Computing desk
< September 7	<< Aug \| September \| Oct >>	September 9 >

Welcome to the Wikipedia Computing Reference Desk Archives
The page you are currently viewing is an archive page. While you can leave answers for any questions shown below, please ask new questions on one of the current reference desk pages.

September 8

Algorithmns to measure how closely two short sections of text match

I want to write a program that parses downloaded bank statements. This would include comparing text strings of up to about 50 characters long with another similar text string, or perhaps a whole group of similar text strings. What algorithmn could I use to measure how similar the two compared text strings are? The result would be a number scale that at one extreme means an exact match, at the other no match at all. Perhaps such an algoithmn may be similar to those which match mispelt words - how do they work? 78.149.167.102 (talk) 00:04, 8 September 2009 (UTC)[reply]

Levenshtein distance is a good article to start with; there are several articles in the same area linked to at the bottom of that article. -- Finlay McWalter • Talk 00:26, 8 September 2009 (UTC)[reply]

Hamming distance is another - but a lot depends on what your desired kind of similarity is...if you look for precise binary differences - then a single letter missing from one string towards the start will make the strings totally different from that point onwards - when from a "human" perspective, they are almost identical. Two interchanged letters is another common typo that you might want to consider to be a 'minimal' change. Two strings might be identical but one is in uppercase and the other lower - not one character matches! You might also want to consider using a Soundex approach - which makes two strings that SOUND similar come out similar in comparisons...handy when a message has been relayed by phone and typed by someone who doesn't spell so well! But it depends on what you want and why. SteveBaker (talk) 03:29, 8 September 2009 (UTC)[reply]

For things like bank statements it may also be useful to compare similarity of numerical values, for example saying $100 is closer to $99.99 than to $1000 or $900. PrimeHunter (talk) 12:18, 8 September 2009 (UTC)[reply]

Wikipedia

I'm not sure where to ask this question so I picked this section. How much data is stored in Wikipedia? I'm curious to know. Thanks for any information. NeoJustin (talk) 07:50, 8 September 2009 (UTC)[reply]

Text only, or including media (e.g. pictures)? Only en.wikipedia.org, or *.wikipedia.org? Do you want to include wiktionary.org, and other projects as well? If you only count the pure textual content (with formatting) in en.wikipedia.org, you might use the last dump of the database as a measure. --Andreas Rejbrand (talk) 07:53, 8 September 2009 (UTC)[reply]

I was thinking en.wikipedia.org and everything including pictures. Any breakdown would be nice. I was thinking it must be like trillions and trillions of bytes of data. I'll look at the link. NeoJustin (talk) 08:08, 8 September 2009 (UTC)[reply]

The dump doesn’t seem to provide a total byte count, only 17,449,963 pages of which 2,404,861 pages are in English. If a “page” is, on average, about 10KB (this is just a guess – someone might have done some research on article length?) then the total in the English Wikipedia would be around 2.5 GB, but the last dump on September 4th was 9.7GB compressed, which could expand to nearly 200GB including talk pages and user pages. Can anyone narrow down the discrepancy?

» **What you will do**:
1. Answer these from the computing desk archive:
(a) Which article did Finlay McWalter suggest as a good place to start?
(b) How many pages does the dump list as being in English?
(c) According to PrimeHunter, $100 is closer to which amount than to $1000 or $900?
2. Pick up the computing desk archive after its final sentence and continue it.
The lines placed after this point have no part in any of this.

» **Collected data**:
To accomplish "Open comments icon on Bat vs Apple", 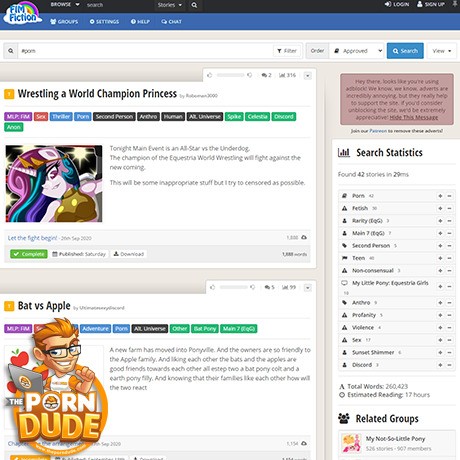I will [x=267, y=287].
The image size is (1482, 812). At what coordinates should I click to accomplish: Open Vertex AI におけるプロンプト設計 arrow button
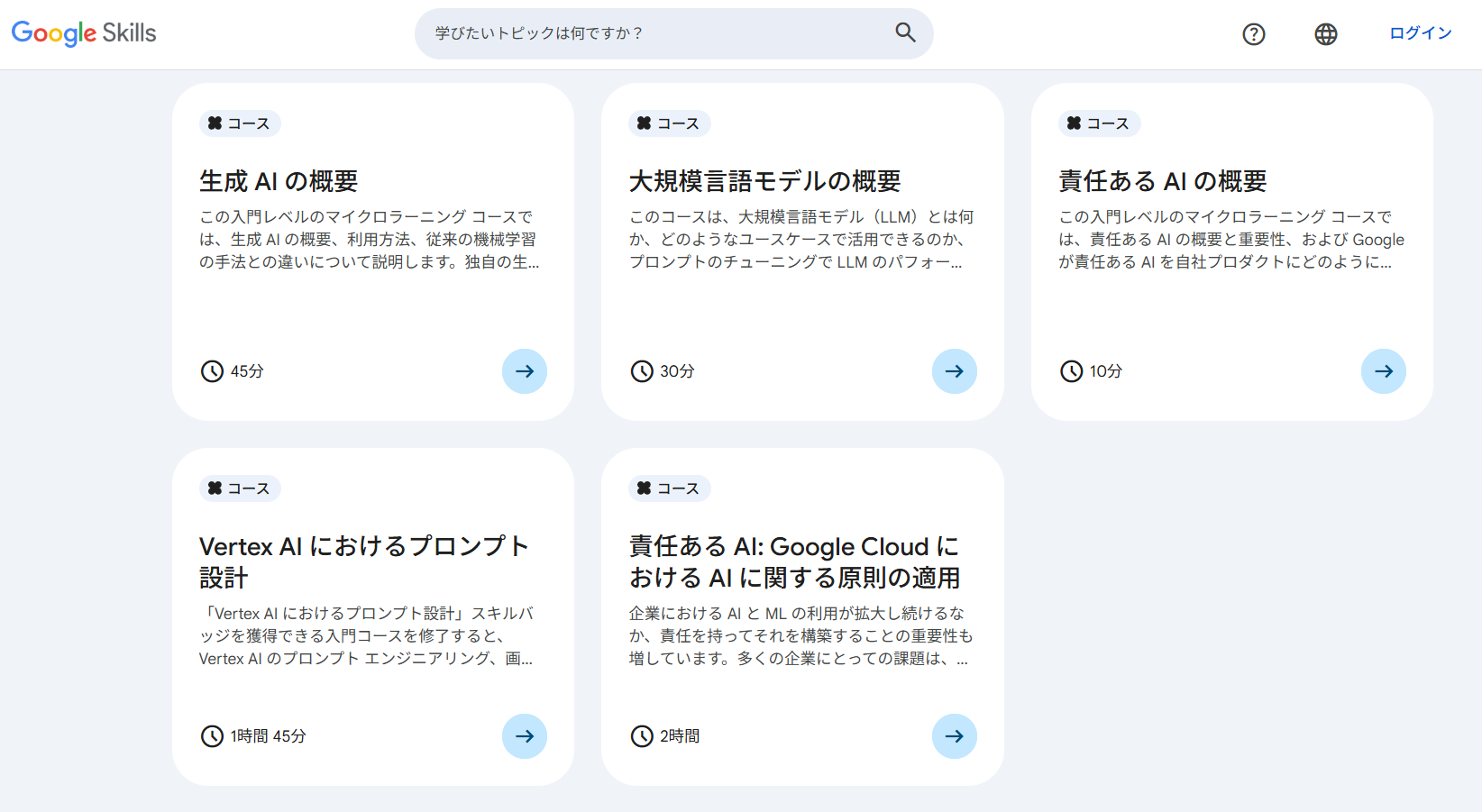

» **Responses in order**:
1.
(a) Levenshtein distance
(b) 2,404,861
(c) $99.99

2.
By way of comparison, The U.S. Library of Congress Web Capture team has claimed that "As of May 2009, the Library has collected almost 100 terabytes of data", and, according to Kevin Kelly of the New York Times, "the entire written works of humankind, from the beginning of recorded history, in all languages" would amount to 50 petabytes of data. Google processes about 20 petabytes of data per day. The big advantages of Wikipedia are its ready accessibility and its relevance (usually) Dbfirs 08:55, 8 September 2009 (UTC)[reply]

So all the articles on the English Wikipedia would be less than 200 GB. Interesting... I could download it all onto my computer (if I had a reason). NeoJustin (talk) 17:49, 8 September 2009 (UTC)[reply]

I'm not sure whether that dump included pictures (probably not if they reside in commons). Are there any Wikipedia experts reading this who can check on my guesses? Dbfirs 22:54, 8 September 2009 (UTC)[reply]

From Wikipedia database dump, the dump of all current articles is 5 GB, and all current pages (including talk pages etc) is 10 GB. However, this doesn't include page histories or images. Just the full article histories are 2.8 TB, not counting images. — QuantumEleven 09:36, 9 September 2009 (UTC)[reply]

Is this the compressed size? What does it expand to? Dbfirs 21:44, 10 September 2009 (UTC)[reply]

That is the compressed size. Uncompressed it's a lot larger, but remember it's XML, which is an inefficient representation. It gets even worse if you try to install it on your computer (which means expanding it into MySQL tables), but that doesn't really count as Wikipedia itself using the space. I think if you include all the static pictures that you see in articles, Wikipedia is a few hundred GB, but if you include all the media in Commons, it's tens of TB heading towards hundreds of TB. It might be better to ask this question on meta. 70.90.174.101 (talk) 18:03, 11 September 2009 (UTC)[reply]

The August 2009 wiki dump of current page article text only uncompressed is 22.4 GB. Look at Wikimedia technical blog and some of the links off of it. They have good info about the size of the commons, which doesn't do dumps. Also [1] and [[2]]. Shadowjams (talk) 01:48, 12 September 2009 (UTC)[reply]

Turn the Windows search index off

how

Load Control Panel -> Administrative Tools -> Services - Scroll down to "Windows Search" and double-click to open. Click stop and then change the startup state to "Disabled" to stop it from restarting. This will obviously have a knock on effect on the performance of anything trying to use Windows Search. ZX81 ^talk 19:11, 8 September 2009 (UTC)[reply]

Vision client

Is there any way to turn it off without my teacher knowing?Accdude92 (talk) (sign) 13:21, 8 September 2009 (UTC)[reply]

Probably not, if they've set it up reasonably intelligently. (I'm assuming they don't give you access to the Program Files, Control Panel, or an unencumbered Task Manager). And even if you could, if you got caught, there would probably be severe penalties regarding computer "hacking" and other such things. You'll have a whole, long life to goof around on the computer — surely you can make it through a few months of school. --98.217.14.211 (talk) 13:52, 8 September 2009 (UTC)[reply]

As 98.217 mentioned, unless there is a serious flaw in the software and setup, you will not be able to circumvent it while it is running. But there are other ways to work around such software locks. As mentioned above, try not to get yourself in trouble; schools sometimes overreact to any minor digital deviance with legal threats and a variety of other hassles.

The following advice applies in general to a machine you wish to unlock, which you have physical access to. A common adage is that "physical access to the machine" trumps every software security methodology, but this is not strictly true. A skilled systems engineer can set up so many levels of protection.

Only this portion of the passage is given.